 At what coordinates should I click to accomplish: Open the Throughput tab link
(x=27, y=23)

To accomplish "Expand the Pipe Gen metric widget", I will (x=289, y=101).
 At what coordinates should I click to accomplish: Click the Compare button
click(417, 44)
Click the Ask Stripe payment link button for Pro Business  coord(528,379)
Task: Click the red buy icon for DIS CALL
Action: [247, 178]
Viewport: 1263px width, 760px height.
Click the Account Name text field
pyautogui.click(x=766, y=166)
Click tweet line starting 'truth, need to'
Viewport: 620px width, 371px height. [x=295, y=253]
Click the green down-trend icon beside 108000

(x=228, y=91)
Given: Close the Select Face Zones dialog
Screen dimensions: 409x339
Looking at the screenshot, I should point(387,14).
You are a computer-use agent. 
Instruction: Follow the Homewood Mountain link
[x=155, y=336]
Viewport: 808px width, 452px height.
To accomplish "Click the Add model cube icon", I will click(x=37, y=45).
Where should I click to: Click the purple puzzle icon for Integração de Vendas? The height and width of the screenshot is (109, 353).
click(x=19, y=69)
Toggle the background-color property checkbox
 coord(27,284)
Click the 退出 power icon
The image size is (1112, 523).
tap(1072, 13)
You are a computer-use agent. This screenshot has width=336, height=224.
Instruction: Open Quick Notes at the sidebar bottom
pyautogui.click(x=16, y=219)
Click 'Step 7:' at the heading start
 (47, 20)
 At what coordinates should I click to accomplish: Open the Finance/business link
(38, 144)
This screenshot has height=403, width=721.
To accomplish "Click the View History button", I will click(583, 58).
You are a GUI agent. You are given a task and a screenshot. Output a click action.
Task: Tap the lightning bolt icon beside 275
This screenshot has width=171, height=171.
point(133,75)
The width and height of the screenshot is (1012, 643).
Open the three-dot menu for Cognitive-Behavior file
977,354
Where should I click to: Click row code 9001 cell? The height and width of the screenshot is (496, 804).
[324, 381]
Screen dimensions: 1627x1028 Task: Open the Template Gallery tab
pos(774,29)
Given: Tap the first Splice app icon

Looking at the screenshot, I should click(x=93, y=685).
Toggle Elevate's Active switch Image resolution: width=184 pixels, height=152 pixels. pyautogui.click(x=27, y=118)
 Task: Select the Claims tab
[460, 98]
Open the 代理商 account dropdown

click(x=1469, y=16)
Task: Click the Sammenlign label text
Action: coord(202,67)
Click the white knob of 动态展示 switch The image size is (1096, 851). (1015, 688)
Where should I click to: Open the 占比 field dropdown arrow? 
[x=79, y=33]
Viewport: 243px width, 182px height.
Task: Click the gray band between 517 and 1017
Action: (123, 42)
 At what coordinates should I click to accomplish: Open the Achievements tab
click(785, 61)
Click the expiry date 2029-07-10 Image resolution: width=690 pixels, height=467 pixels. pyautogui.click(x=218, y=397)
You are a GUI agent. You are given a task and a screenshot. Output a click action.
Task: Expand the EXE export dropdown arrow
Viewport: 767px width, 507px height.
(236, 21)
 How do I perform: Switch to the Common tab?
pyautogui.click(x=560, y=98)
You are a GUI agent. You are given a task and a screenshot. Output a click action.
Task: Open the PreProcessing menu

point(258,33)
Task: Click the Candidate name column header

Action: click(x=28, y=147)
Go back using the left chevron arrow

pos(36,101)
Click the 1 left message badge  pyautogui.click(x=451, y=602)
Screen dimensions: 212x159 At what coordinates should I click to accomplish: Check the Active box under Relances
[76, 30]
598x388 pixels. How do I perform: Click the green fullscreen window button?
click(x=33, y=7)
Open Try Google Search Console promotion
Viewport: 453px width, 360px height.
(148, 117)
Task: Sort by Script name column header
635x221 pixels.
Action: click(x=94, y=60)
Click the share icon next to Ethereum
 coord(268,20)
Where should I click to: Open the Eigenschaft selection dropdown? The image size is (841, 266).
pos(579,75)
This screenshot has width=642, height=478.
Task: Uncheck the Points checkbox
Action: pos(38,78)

++++++++

● Task directions:
Count the lines in the material above where the string "resolution" appears, then state only that count.

● Answer to the problem:
2